11 setembro, 2015

"A ridícula ideia de não voltar a ver-te" - Rosa Montero

Para viver temos de narrar-nos…
Foi o que fez Marie Curie (1867-1934), uma polaca naturalizada francesa, um dos maiores génios da ciência do século XX, ganhou dois prémios Nobel: um de Física, em 1903, em parceria com o marido, Pierre Curie, e outro de Química, em 1911, sózinha. Descobriu o polónio e o rádio. A radioatividade acabou por destrui-la, mas manteve-se activa até à sua morte, aos sessenta e sete anos.
A mágoa aguda é uma alienação. Calamo-nos e fechamo-nos.
Foi o que fez Marie Curie quando lhe trouxeram o cadáver de Pierre: encerrou-se no mutismo, no silêncio, numa frieza pétrea e aparente. Estavam casados há onze anos e tinham duas filhas, a mais pequena com catorze meses. Nessa manhã, Pierre saíra a caminho do trabalho, como sempre, almoçou com colegas, ao voltar ao laboratório, escorregou e caiu diante de um pesado carro de transporte de mercadorias. Os cavalos evitaram-no, mas uma roda traseira rebentou-lhe o crânio. Faleceu de imediato.
Foi na história desta mulher, que Rosa Montero encontrou inspiração e força, para voltar à escrita depois da morte de Pablo, o marido, em 2009, seis meses depois de lhe ter ser diagnosticado um cancro.

_Dados fornecidos_.
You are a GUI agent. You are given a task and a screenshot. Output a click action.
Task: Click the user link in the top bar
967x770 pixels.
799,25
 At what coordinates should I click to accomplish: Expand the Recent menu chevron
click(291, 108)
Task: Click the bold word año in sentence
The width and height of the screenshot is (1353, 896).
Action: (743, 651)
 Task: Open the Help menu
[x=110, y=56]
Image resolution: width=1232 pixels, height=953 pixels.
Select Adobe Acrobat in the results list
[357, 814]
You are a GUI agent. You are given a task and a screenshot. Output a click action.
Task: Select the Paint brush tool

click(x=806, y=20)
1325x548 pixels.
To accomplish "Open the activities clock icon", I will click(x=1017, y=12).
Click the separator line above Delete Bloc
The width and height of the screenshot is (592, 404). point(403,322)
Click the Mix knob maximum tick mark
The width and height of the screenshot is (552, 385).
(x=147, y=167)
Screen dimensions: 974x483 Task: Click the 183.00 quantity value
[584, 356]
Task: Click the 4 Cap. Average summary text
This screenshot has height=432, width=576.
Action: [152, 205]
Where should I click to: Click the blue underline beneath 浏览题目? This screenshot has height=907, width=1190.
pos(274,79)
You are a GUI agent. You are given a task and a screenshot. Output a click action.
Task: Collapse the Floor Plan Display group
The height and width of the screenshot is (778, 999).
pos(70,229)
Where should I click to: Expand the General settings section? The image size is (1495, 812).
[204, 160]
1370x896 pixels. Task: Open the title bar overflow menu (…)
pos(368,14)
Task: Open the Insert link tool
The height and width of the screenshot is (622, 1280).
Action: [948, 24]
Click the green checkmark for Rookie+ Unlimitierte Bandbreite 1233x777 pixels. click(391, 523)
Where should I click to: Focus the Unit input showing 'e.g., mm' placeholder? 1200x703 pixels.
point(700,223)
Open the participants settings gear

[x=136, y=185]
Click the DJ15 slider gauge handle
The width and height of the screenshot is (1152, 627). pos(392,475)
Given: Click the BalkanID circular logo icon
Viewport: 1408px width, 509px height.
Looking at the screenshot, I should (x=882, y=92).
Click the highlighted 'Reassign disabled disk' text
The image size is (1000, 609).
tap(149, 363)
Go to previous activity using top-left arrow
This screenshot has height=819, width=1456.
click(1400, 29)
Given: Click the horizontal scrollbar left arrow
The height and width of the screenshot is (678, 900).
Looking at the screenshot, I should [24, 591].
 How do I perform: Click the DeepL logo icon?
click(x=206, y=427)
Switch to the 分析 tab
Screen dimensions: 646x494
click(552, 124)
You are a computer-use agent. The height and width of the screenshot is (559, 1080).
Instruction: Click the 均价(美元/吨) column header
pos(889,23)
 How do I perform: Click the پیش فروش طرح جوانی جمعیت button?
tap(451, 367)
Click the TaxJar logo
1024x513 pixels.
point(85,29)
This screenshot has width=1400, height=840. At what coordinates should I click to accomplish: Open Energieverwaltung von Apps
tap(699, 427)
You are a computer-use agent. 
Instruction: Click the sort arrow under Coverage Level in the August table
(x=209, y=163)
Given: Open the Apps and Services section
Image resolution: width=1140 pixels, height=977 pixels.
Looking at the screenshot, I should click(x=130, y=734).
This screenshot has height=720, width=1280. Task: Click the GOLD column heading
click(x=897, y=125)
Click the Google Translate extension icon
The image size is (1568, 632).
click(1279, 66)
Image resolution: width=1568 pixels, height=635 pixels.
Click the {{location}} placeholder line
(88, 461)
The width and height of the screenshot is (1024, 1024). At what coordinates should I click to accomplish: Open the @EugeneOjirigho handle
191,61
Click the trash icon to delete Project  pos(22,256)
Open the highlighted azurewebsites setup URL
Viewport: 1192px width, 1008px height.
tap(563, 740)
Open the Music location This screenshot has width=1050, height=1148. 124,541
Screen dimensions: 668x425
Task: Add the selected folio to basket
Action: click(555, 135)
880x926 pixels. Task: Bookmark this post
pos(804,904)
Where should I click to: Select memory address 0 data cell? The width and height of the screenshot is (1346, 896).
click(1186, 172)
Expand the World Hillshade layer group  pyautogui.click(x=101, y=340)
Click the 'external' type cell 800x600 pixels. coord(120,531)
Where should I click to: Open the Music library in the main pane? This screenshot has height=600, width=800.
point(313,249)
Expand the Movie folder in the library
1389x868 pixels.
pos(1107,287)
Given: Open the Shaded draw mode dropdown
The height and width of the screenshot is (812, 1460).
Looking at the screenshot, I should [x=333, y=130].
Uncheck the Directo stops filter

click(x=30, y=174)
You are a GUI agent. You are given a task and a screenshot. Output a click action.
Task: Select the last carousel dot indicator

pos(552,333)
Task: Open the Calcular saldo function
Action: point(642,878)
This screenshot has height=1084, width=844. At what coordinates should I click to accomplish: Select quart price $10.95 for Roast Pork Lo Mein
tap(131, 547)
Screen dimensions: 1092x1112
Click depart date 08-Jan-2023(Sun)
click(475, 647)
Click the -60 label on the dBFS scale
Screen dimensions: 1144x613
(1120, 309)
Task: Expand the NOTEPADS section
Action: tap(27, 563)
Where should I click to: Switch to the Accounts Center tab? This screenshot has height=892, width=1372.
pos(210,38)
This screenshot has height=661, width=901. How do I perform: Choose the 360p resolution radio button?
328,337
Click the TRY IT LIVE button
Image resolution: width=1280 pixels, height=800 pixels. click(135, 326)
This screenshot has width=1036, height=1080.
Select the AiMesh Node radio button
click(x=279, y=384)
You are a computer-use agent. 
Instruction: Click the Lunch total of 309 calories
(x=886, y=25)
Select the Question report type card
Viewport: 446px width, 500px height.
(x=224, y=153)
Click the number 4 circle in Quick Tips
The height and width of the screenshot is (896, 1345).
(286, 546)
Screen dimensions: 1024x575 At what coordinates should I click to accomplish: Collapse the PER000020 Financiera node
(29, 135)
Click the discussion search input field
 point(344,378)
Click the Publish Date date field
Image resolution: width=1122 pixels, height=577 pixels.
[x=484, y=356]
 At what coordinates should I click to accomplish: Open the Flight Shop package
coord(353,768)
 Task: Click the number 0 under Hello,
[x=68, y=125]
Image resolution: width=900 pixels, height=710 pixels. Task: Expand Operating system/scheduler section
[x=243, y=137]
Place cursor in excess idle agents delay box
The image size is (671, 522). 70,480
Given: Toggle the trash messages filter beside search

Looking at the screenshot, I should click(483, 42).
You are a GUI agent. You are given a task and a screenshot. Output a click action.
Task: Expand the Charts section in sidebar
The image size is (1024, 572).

_Tarefa_. Prolonga o texto sobre Marie Curie e Rosa Montero, começando logo após a última frase apresentada.

_Resposta_.
Depois de ler o diário do luto de Marie - onde anota com obsessivo pormenor os últimos dias que viveu com Pierre, os seus últimos atos, as últimas palavras – e todas as biografias que encontrou, decidiu contar a vida dolorosa daquela mulher, “como medida” para entender a sua própria dor e acatar inquietações.
O método escolhido foi o entrelaçar das suas memórias pessoais com as memórias colectivas daquela mulher pequenina, triste, inteligente, ousada, invejada, reconhecida mundialmente.
Pablo, o companheiro de uma vida, “aparece” pouco neste livro. Sobre ele, diz ela: possuía uma inteligência enorme e originalíssima (…) era teimoso, resmungão, sedutor, honesto, escrevia muito bem e era um ótimo jornalista, além de elegante, atlético e meticuloso, e gostava tanto do silêncio como das discussões (…) julgo que não posso dizer mais nada sobre Pablo: o seu lugar fica no centro do silêncio.
É triste mas belo, este último livro de Rosa Montero.
Sobre a morte, ela aconselha: … é preciso fazer alguma coisa com a morte. É preciso fazer alguma coisa com os mortos. É preciso pôr-lhes flores. Falar com eles. Dizer que os amamos e que sempre o fizemos. É melhor fazê-lo ao vivo; senão, também o podemos declarar depois. Podemos gritá-lo ao mundo. Ou então escrevê-lo num livro como este. Pablo, que pena ter esquecido que podias morrer, que podia perder-te. Se tivesse essa consciência, ter-te-ia amado não mais, mas melhor, Ter-te-ia dito muito mais vezes que te amava. Teria discutido menos por tontices. Ter-me-ia rido mais.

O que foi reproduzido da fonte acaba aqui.